# Task details
Rewrite the listing from its start through the line containing "coord(75,45)", substituting "tick box" for "checkbox" and leaving everything else unchanged.

==== Information given ====

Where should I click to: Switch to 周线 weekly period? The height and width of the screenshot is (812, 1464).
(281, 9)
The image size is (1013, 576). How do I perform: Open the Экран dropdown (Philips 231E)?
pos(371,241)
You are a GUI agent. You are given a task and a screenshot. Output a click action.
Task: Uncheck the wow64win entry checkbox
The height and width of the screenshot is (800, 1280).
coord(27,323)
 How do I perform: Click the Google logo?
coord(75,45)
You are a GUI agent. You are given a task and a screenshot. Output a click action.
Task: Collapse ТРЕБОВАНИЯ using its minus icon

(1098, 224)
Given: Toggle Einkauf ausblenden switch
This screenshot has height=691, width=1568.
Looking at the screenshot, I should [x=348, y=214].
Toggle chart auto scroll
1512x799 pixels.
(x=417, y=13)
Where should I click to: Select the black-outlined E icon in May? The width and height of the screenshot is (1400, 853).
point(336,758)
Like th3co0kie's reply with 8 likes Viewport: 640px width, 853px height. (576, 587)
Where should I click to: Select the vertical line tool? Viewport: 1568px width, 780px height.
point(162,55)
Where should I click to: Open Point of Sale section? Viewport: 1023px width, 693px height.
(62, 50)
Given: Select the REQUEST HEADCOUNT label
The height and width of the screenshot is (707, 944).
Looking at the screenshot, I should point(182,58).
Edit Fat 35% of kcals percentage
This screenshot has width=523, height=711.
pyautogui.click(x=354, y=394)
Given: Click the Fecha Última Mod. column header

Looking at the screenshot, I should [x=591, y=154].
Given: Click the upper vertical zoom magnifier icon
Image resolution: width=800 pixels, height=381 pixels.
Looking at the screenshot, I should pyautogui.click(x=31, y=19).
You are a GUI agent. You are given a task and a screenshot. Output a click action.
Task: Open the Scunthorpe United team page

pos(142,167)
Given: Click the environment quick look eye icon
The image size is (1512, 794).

====

# Output below
Where should I click to: Switch to 周线 weekly period? The height and width of the screenshot is (812, 1464).
(281, 9)
The image size is (1013, 576). How do I perform: Open the Экран dropdown (Philips 231E)?
pos(371,241)
You are a GUI agent. You are given a task and a screenshot. Output a click action.
Task: Uncheck the wow64win entry tick box
The height and width of the screenshot is (800, 1280).
coord(27,323)
 How do I perform: Click the Google logo?
coord(75,45)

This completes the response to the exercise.